By embedding college advisers in schools with many underrepresented students, College Advising Corps has helped 300,000 enter postsecondary education. It aims to hit 1 million by 2025.
For more than a decade, the College Advising Corps has steadily built a network of nearly 650 dedicated college counselors in high schools that serve large numbers of low-income and first-generation students in 14 states. In many of those schools, the ratio of students to college counselors is worse than the national average of 482:1, and the advising corps's troops are designed to ensure that students in the schools not only consider going to college but "are matched to and ultimately get through a place that get them a credential," says Nicole Hurd, the group's founder and chief executive officer.
The program has been proven (through research by scholars at Stanford University) to significantly increase the rate at which students in the schools take standardized tests (13 percent), apply for federal financial aid (27 percent), apply to multiple colleges (24 percent) -- and ultimately, get accepted by a college that suits them (24 percent). The group estimates that its work has helped about 300,000 more low-income, first-generation and other underrepresented students enroll in the "whole vast array" of colleges since 2005 than would have otherwise.
At a time when higher education leaders (prodded, increasingly, by policy experts and politicians) are paying more attention than ever to the need to enroll such students -- for the sake of the students and the country's economic future -- the College Advising Corps may be particularly well-positioned to help make that happen.
That's certainly what Steve Ballmer, the former CEO of Microsoft, and his wife Connie believe, as their unrestricted gift of $20 million is designed to help the advising corps meet an audacious goal of more than doubling (to 700,000) by 2025 the roughly 300,000 students it has helped since 2005.

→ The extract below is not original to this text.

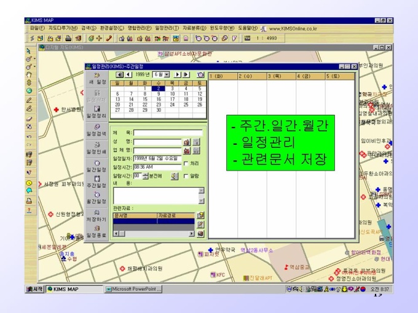Screen dimensions: 418x313
Task: Toggle the 알람 alarm checkbox
Action: [186, 176]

“A college education does more to boost economic mobility than perhaps any other step a young person can take,” Connie Ballmer said in an announcement of the group's ambitious goal.
Hurd, a former University of Virginia administrator who, with assistance from the Jack Kent Cooke Foundation, took the advising corps national more than a decade ago after piloting it at Virginia, says the Ballmers' gift (and the additional raised money she hopes that will follow) will allow it to get bigger and, perhaps more importantly, better.

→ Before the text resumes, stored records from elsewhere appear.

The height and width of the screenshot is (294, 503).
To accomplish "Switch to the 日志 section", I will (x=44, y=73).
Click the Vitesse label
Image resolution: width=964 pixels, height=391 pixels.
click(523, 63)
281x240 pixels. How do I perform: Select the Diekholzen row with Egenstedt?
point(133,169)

The Corps's Partner Colleges
Boston U
Brown U
Davidson College
Duke U
Franklin & Marshall College
Furman U
Georgia State U
Kansas State U
Michigan State U
New York U
North Carolina State U
Texas Christian U
Texas A&M U
Trinity U
U of California, Berkeley
U of Chicago
U of Georgia
U of Michigan
U of Missouri
U of North Carolina-Chapel Hill
U of Southern California
U of Texas at Austin
U of Virginia
Washington U in St. Louis
The bigger is expected to come in the form of an expanded footprint. In 2017-28, the group had 654 counselors (who generally match the students they are serving: more than 80 percent are themselves either first-generation, eligible for Pell Grants, or members of underrepresented minority groups) in 646 schools serving roughly 200,000 students. In each area a college or university (the full list of current partners is at right) makes a major commitment of time and money to anchor the advisers' work -- most notably covering their salaries.
"I can't overstate how important they are in the work," Hurd said, noting that the colleges and universities pick up close to half of the overall cost of the group's work.
In the years ahead, the advising corps expects to move into new geographic areas with more college and university partners and ultimately roughly half again as many high schools, toward a goal of roughly 1,000. In New York City, for instance, the group plans to more than double its school count from 46 now to 60 next year and 100 by 2020, Hurd said.
But the group's increased impact may result more from improving than from growing. Working for nearly a decade with researchers from Stanford and with Bain, the College Advising Corps has learned a lot about what parts of its work drive success and where it needs to get better.
Hurd expects to ramp up the group's work in getting students to complete the Free Application for Federal Student Aid and in involving parents in the college decision making process of their children. (An experiment the group did with texting information to parents was successful and will be expanded, Hurd said.)
The other significant way the advising corps will be deepening its work is by reaching further into higher education, working with partners like the College Board, the Dell Foundation and Beyond 12 to try to better ensure that the students the College Advising Corps helps get to college actually succeed there.
Hurd believes the advising corps's work is life-changing for the students it serves, of course. But she's got other motives as well. At a time when Americans are increasingly questioning the value of higher education, in part because colleges and universities aren't doing nearly as well educating low-income and other underrepresented students as they are with wealthier Americans, Hurd hopes that "lifting up the diversity of higher education" may help "restore the American public's faith in higher education."
"Education," she says, "is the only way to get out of poverty in any meaningful way that can be replicated over time."